Albania: scossa di terremoto magnitudo 6.5, avvertita anche in Calabria

Albania: scossa di terremoto magnitudo 6.5, avvertita anche in Calabria

Una forte scossa di terremoto di magnitudo 6.5 ha colpito alle 2:54 ora locale (le 3:54 in Italia) la costa settentrionale dell'Albania, vicino Durazzo.

Al momento è di nove il bilancio ufficiale delle vittime.

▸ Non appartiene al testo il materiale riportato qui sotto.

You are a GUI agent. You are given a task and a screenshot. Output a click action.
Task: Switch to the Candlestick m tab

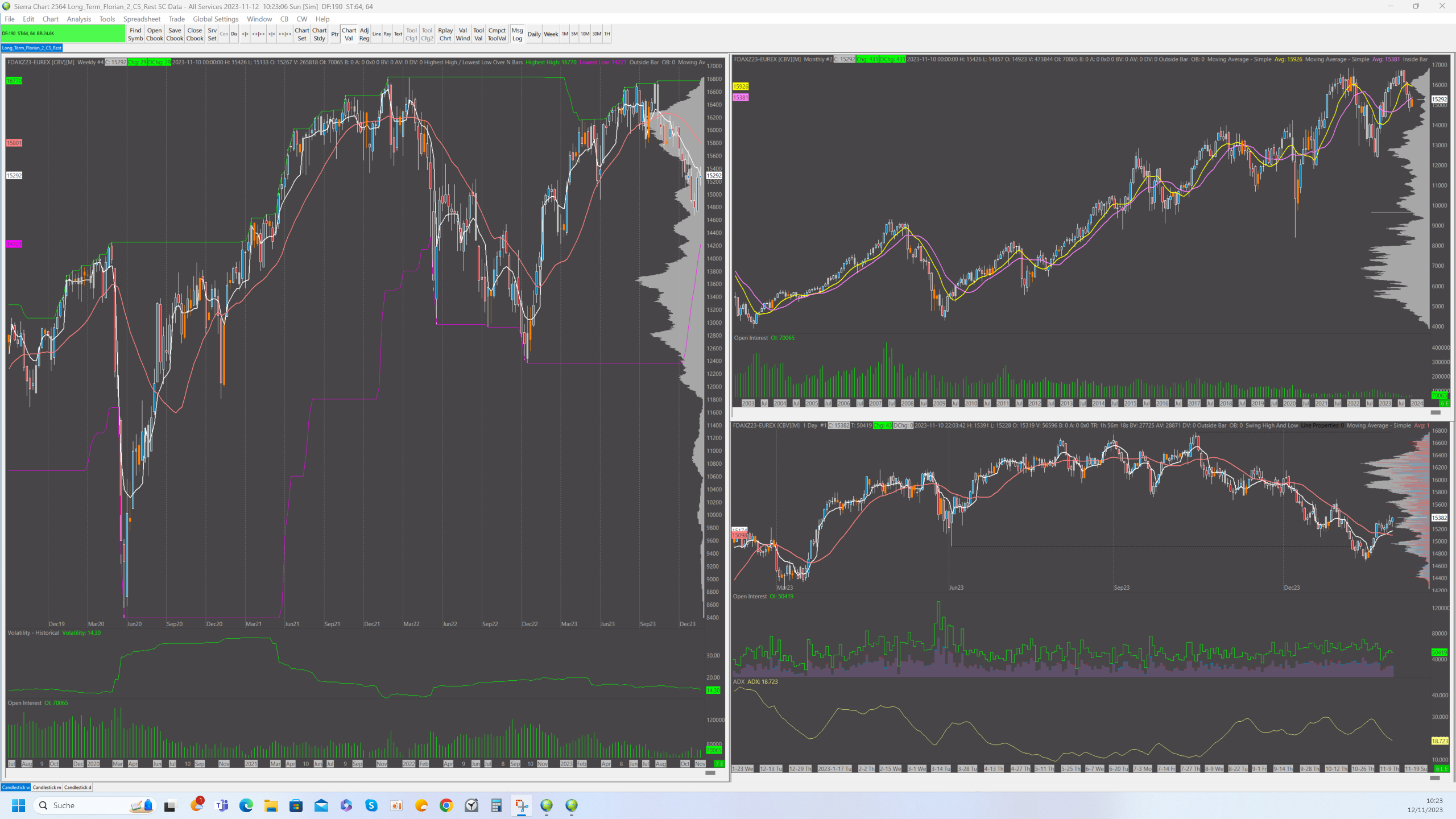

Due donne sono state trovate morte sotto le macerie di tre palazzine crollate a Thumana, una località a circa 40 chilometri a nord di Tirana. Un uomo invece è stato trovato morto sotto le macerie di un palazzo crollato a Durazzo. Sempre a Durazzo, sono stati trovati in un albergo crollato nella zona della spiaggia altri due corpi. Oltre a queste cinque vittime a Kurbin un uomo è morto dopo essersi gettato dal balcone per tentare di mettersi in salvo.

Fonti di polizia hanno riferito del salvataggio finora di 22 persone, che erano rimaste sotto le macerie.

La scossa è stata sentita fino alla capitale Tirana, dove la gente è scesa in strada in preda al panico. Non si hanno ancora informazioni su eventuali danni a persone o cose. Il forte sisma è stato avvertito anche in Puglia, Basilicata e Calabria.

Secondo i dati dell'Istituto nazionale di geofisica e vulcanologia (Ingv) italiano e del servizio geologico statunitense Usgs, il sisma ha avuto ipocentro a circa 10 km di profondità ed epicentro tra Shijak e Durazzo.

I media locali riferiscono di numerosi danni agli edifici e di decine di persone arrivate in ospedale con fratture e altre lesioni. Ci sarebbero persone sotto le macerie a Durazzo, molto vicina all'epicentro del sisma. Ancora non ci sono conferme ufficiali da parte delle autorità.

L'Istituto sismologico albanese riferisce di circa 50 repliche di magnitudo tra 4.2 e 5.4 seguite alla prima forte scossa. In diverse città è saltata la corrente e i soccorritori sono al lavoro per segnalazioni di edifici crollati.

Proseguono intanto le operazioni di soccorso sia a Durazzo sia a Thumana. Il premier albanese Edi Rama ha parlato su Facebook di «momenti drammatici, in cui bisogna mantenere la calma e stare vicini l’uno all’altro per affrontare questo colpo», sottolineando che «tutte le strutture dello Stato sono operative per salvare ogni possibile vita».